Ungkapan “bugu kungu uri logo” ini juga mengajarkan kepada masyarakat Ngada untuk bekerja dengan sungguh-sungguh. Hal ini dikarenakan apabila kita bekerja dengan sungguh-sungguh maka kita akan mempeoleh hasil yang memuaskan. Begitupun sebaliknya apabila dalam melakukan sebuah pekerjaan, kita melaksanakannya dengan setegah hati maka hasil yang diperoleh pun sangat tidak memuaska. Oleh karena itu, ungkapan “bugu kungu uri logo” ini sungguh-sungguh menjadi semacam ungkapan motivasi bagi masyarakat Ngada untuk bekerja keras. Hal ini dikarenakan ungkapan tersebut sangat bertentangan dengan perkembangan zaman ini. Di mana zaman ini menjadikan orang sebagai pribadi yang instan dalam melakukan sesutu hal.
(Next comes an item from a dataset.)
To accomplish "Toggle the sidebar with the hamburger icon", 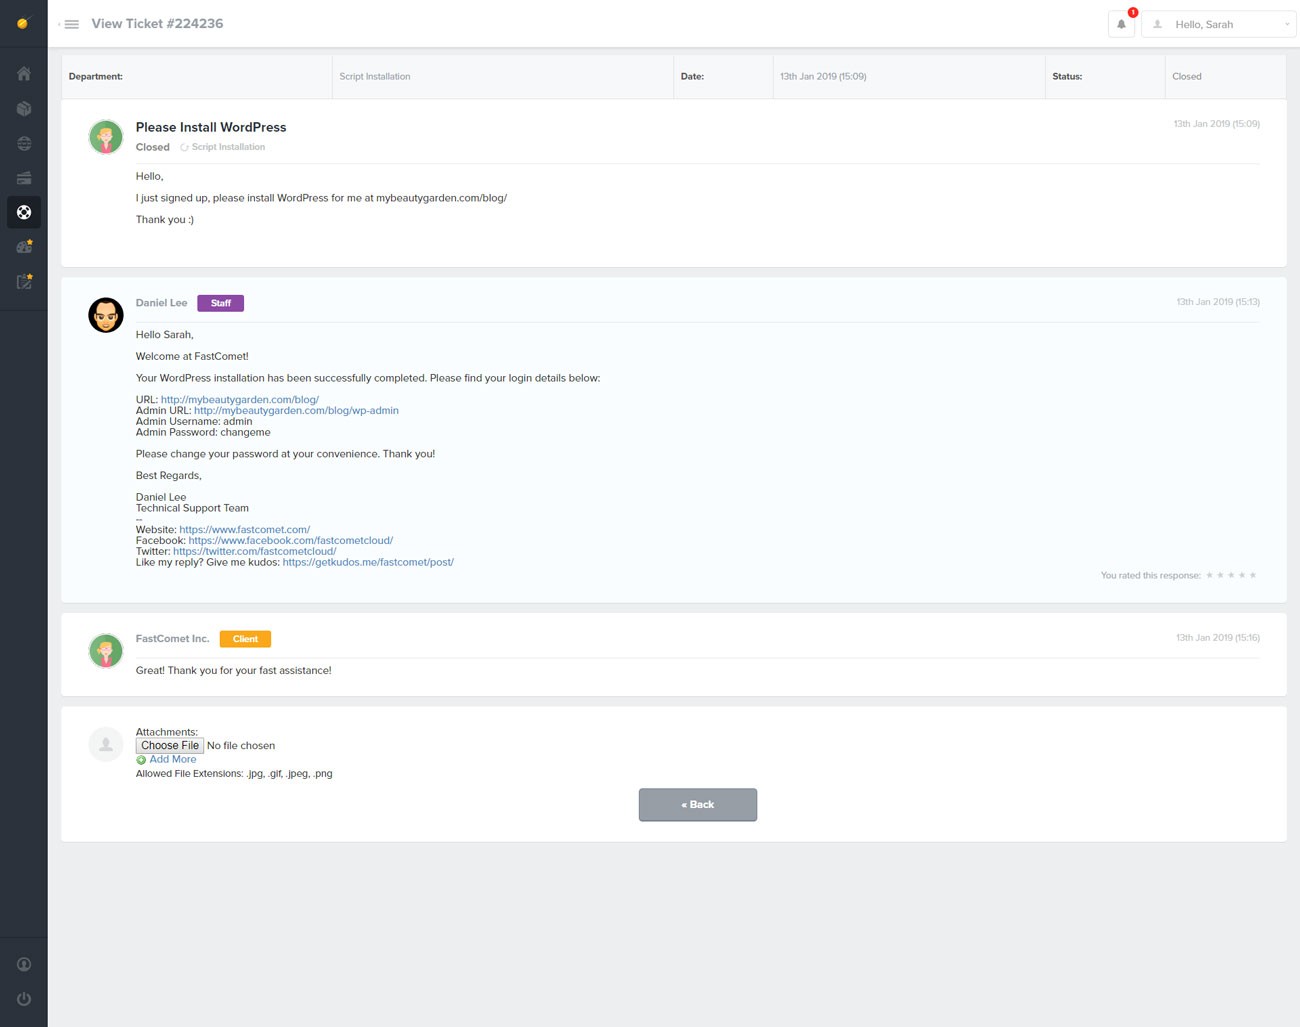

Dunia sekarang lebih dikenal dengan sebutan era digital. Segala sesuatu diperoleh dengan mudah hanya dengan menekan jari pada tombol-tombol tertentu. Di satu sisi perkembangan teknologi telah membantu manusia untuk mendapatkan apa yang diinginkannya dengan sangat mudah dan tidak perluh membuang banyak waktu dan tenaga. Namun, di sisi yang lain terdapat juga kecemasan. Orang akan mudah terjebak dalam mental instan, mau cari yang gampang-gampang saja. Sehingga hal yang perlu diantisipasi jangan sampai kungu (jari) menjadi bugu (tumpul) bukan karena kerja keras, melainkan karena kecanduan menekan tombol-tombol di handphone dan tablet hanya untuk hal-hal yang tidak selamanya memberi dampak positif. Hal lain yang perlu diperhatikan ialah logo (belakang) yang bias menjadi uri
kalau orang hanya menghabiskan waktu untuk duduk berlama-lama di depan televisi. Hal inilah yang menjadi kekewatiran terhadap perkembangan zaman ini.
Bibliografi
Dhogo, Cristologus. 2009. Su’i Uwi. Maumere: Sekolah Tinggi Filsafat Katolik Ledalero.
Fernandes, Stephanus Ozias. 1990. Kebijaksanaan Manusia Nusa Tenggara Timur Dulu Dan Kini. Maumere: STFK Ledalero.
Riyanto, Armada. 2013. Menjadi-Mencintai. Yokyakarta: Penerbit Kanisius.
Roga, Jimmy. 2014. Barina Ledalero :Pata Adha Pata Dela. Maumere: Sekolah Tinggi Filsafat Ledalero.